## Задание
Проверьте по тексту «Когда шутки кончаются плохо» ниже три утверждения и на каждое ответьте «да» или «нет», дословно процитировав решающие слова текста.
1. Мичман любил писать статьи в кронштадтский «Советский моряк».
2. Мичман очень любил море.
3. В юности мичман получил то образование, которого хотел.

## Текст документа
- - -

Дембельский альбом | страница 44
Когда шутки кончаются плохо
Не всегда розыгрыши заканчивались безобидно для тех, кто стал их главным героем. Часто организаторы шутки судят по себе о тех, кого хотят разыграть, не понимая, что подчас у людей восприятие чужого юмора может быть даже очень болезненным.
На нашем судне служил один мичман. Он очень любил писать статьи в кронштадтский Советский моряк о том, как моряки бороздят просторы …и в дождь, и в слякоть.. (это его оригинальный текст). Особенный восторг вызывала у нас фраза в одном из его опусов про то, как свинцовая усталость сковала тело замполита, поскольку всем было известно, что замполиты - официальные штатные бездельники на пароходе, и устать им негде. Наш мичман в юности не получил образования, которого хотел, и считал себя непризнанным гением, с которым жизнь обошлась несправедливо и сурово, в связи с чем комплексов имел очень много, а море терпеть не мог и даже боялся.

- - -

## Записи

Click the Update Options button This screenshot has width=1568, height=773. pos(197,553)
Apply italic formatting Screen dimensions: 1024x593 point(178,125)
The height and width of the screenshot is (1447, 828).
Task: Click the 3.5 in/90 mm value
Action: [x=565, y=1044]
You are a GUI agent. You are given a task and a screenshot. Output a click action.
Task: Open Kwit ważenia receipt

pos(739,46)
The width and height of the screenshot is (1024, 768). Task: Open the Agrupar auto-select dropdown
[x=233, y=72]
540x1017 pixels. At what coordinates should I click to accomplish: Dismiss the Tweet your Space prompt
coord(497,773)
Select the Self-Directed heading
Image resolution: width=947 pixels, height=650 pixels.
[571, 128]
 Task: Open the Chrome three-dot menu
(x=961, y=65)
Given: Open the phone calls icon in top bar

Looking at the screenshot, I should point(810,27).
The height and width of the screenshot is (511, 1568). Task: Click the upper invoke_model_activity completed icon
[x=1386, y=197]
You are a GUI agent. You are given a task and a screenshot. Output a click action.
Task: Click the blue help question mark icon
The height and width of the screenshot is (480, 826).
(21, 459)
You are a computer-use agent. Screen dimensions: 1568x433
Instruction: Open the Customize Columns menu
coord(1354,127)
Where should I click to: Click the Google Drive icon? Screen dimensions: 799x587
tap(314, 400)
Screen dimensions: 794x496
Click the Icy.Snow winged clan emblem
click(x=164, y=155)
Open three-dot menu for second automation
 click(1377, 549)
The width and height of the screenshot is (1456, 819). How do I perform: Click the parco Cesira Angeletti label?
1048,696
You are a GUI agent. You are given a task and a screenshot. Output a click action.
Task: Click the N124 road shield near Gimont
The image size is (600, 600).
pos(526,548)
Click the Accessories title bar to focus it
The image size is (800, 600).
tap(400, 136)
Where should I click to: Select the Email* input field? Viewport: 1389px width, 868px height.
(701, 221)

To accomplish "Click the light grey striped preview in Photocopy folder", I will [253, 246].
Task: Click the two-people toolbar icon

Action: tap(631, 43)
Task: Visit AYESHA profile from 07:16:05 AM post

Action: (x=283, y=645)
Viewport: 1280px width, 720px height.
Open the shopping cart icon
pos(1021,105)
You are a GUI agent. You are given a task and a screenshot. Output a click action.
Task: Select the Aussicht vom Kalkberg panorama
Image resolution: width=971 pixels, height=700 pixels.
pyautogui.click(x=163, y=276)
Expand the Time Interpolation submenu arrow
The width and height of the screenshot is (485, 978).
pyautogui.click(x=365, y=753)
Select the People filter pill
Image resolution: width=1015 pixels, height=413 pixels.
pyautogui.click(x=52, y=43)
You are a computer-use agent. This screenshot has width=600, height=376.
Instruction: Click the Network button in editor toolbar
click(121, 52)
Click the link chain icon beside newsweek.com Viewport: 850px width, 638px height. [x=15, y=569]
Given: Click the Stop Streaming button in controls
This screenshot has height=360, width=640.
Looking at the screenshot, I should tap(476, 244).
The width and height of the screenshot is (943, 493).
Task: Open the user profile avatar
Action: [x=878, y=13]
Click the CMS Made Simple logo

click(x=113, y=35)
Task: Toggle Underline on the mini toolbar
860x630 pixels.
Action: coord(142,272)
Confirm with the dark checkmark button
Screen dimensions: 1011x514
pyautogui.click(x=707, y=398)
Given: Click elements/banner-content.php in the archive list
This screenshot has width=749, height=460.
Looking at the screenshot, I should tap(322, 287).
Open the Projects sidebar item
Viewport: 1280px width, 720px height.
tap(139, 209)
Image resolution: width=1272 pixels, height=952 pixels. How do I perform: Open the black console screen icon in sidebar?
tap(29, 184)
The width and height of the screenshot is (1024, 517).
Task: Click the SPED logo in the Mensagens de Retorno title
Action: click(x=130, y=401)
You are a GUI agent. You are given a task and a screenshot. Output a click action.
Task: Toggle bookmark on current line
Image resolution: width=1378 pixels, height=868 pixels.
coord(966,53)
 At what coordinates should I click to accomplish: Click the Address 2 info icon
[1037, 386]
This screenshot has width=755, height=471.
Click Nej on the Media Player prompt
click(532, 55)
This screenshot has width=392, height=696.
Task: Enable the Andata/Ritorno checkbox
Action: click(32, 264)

- - -

## Ответ
1. Да: «Он очень любил писать статьи в кронштадтский Советский моряк».
2. Нет: «а море терпеть не мог и даже боялся».
3. Нет: «Наш мичман в юности не получил образования, которого хотел».